After defeating the kobolds standing watch in the ruins of the keep, the party decides to press on. Ryu leads their careful descent down the stairs. As he reaches the bottom he steps on a loose flagstone, which thumps back into place. The sound startles a lone goblin warrior, who was walking away down a hall. Ashdown takes initiative and attempts to shock the goblin with a clever limerick cataloging its many inadequacies. Unfortunately the goblin fails to grasp the subtlety of the message and shrugs off the harassment. Zelathoth reacts and rushes to silence the goblin before it can shout for help. His hasty advance is halted when the floor suddenly drops out from below him. The hidden pit trap swallows Zelathoth, where he lands flat on his back and surrounded by a swarm of hungry rats. Ryu, now seeing the trap, uses his eldrich power to fly across the room and engage the goblin.
“That trap really is something isn’t it?
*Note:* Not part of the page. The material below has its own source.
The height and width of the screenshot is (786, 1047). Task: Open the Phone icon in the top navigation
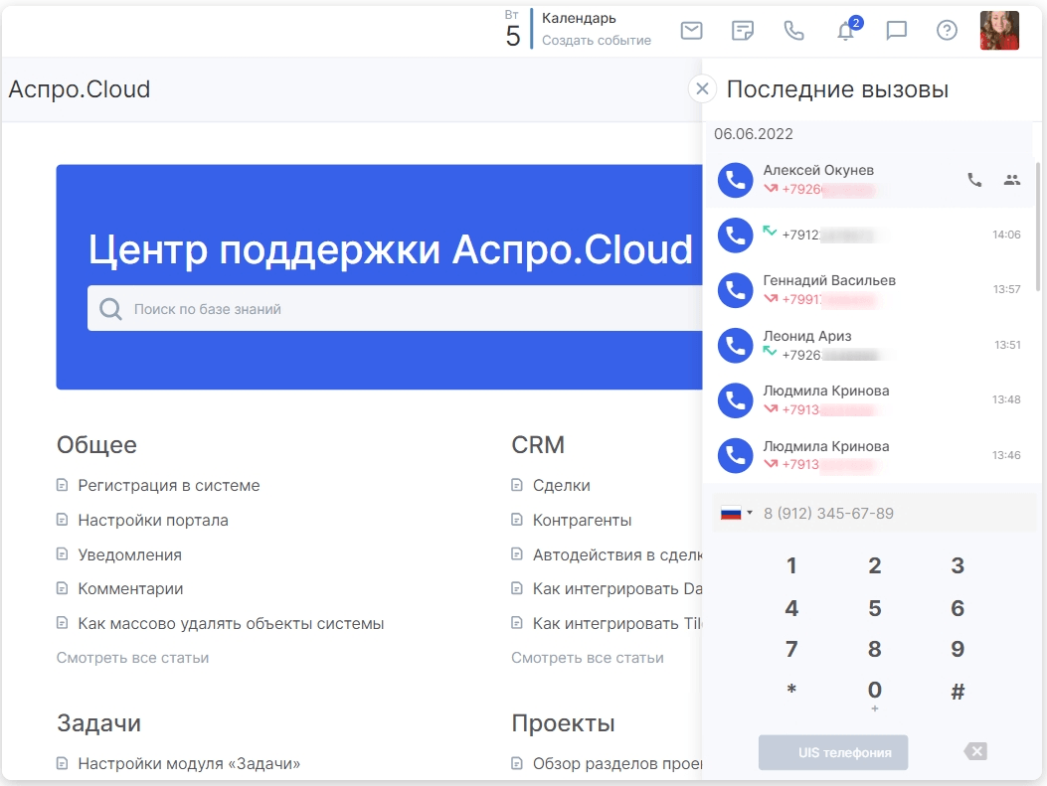[793, 30]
I know it’s cliche but a well designed pit trap is the mark of a master. I keep those rats down there by tossing old meat into the pit. I think they like me. I kept one in my room for a while, until Bob got mad at it for stealing some coins. Hate that Bob! I made the covering for that trap myself. It looked good but I talked my friend Jassik, he’s a kobold… they are really good at traps. Though, not as good as me. Jassik is a wyrmpriest, he made that old tarp look just like the floor. I really liked Jassik, he was a nice kobold. I’m not sure he really wanted to be here. He had a pretty mate… or so he said, not really my type, and a clutch of koboldlings. He told me all their names but I forget them, there were lots though. Shame you had to murder him. I’m sure his kids will be just fine, you know… growing up without a dad and all.”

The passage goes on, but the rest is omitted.